The headquarters of the World Bank in Washington.

The World Bank has slashed its outlook for the global economy, citing "significant headwinds" from the European debt crisis.

Global gross domestic product will expand 2.5 per cent in 2012, a significant revision from the Washington-based institution's June estimate of 3.6 per cent. Global GDP will grow 3.1 per cent next year, the World Bank said in its latest "Global Economic Prospects" report.

The World Bank's forecasts darken what is already a gloomy outlook for 2012.

GDP of the euro zone will contract 0.3 per cent this year, according to the lender. That weakness will weigh heavily on the rest of the world, the report says. World Bank economists estimate that growth in developing economies will slow to 5.4 per cent this year from 6 per cent in 2011 and 7.3 per cent in 2010. Global trade is projected to expand only 4.7 per cent this year after growth of 6.6 per cent in 2011 and 12.4 per cent in 2010.

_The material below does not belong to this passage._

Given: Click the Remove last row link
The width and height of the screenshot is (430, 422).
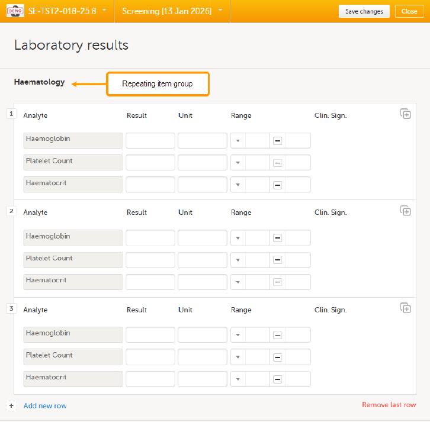Looking at the screenshot, I should point(389,405).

"Even achieving these much weaker outturns is very uncertain," the report says. "The downturn in Europe and weaker growth in developing countries raises the risk that the two developments reinforce one another, resulting in an ever weaker outcome."

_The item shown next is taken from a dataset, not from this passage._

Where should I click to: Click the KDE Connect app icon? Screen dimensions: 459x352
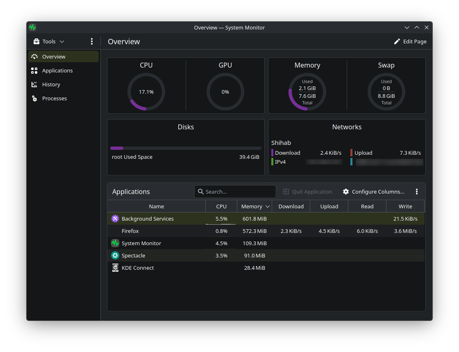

And that's not all. The World Bank, which draws funding from 187 countries to support development and humanitarian projects in the globe's poorest regions, also sees potential trouble from a lack of confidence in Europe's efforts to resolve its debt crisis, high deficits in the United States and Japan, political tensions in the Middle East and North Africa that could disrupt oil supplies, and a "hard landing" by one or more "economically important middle-income countries."

But the biggest threat is Europe, according to the World Bank. Its economists say a credit crunch like the one that followed the collapse of Lehman Brothers Holdings Inc. is possible if European leaders fail to restore confidence in the region's banks. "The world could be thrown into a recession as large, or even larger, than that of 2008/09," the report says.

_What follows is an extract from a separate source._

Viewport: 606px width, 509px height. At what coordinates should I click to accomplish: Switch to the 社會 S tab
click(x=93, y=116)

That prospect should focus the minds of policy makers in Europe and their counterparts in the Group of 20 nations.

The well from which the G20 fire brigade drew its economic stimulus in 2009 has all but run dry. Much has been written about the sorry state of the finances of the world's richer countries, but the fast-growing emerging markets are running short of fiscal space – 38 per cent of developing countries are estimated to have budget deficits of 4 per cent of GDP or more. The World Bank's Prospects Group, led by Andrew Burns, also is skeptical that central banks can do much more than they already have.

The World Bank's primary mission is to aid the poorest. Its message to those countries: Prepare for the worst.

A severe financial crisis could cause oil and metals prices to plunge by 24 per cent, which would cripple poorer regions that rely on the export of commodities. Trade volumes could decline by 7 per cent, and remittances sent home from family members working in richer countries decline by 6.3 per cent. The later especially would hurt 24 nations where remittances represent 10 per cent of GDP.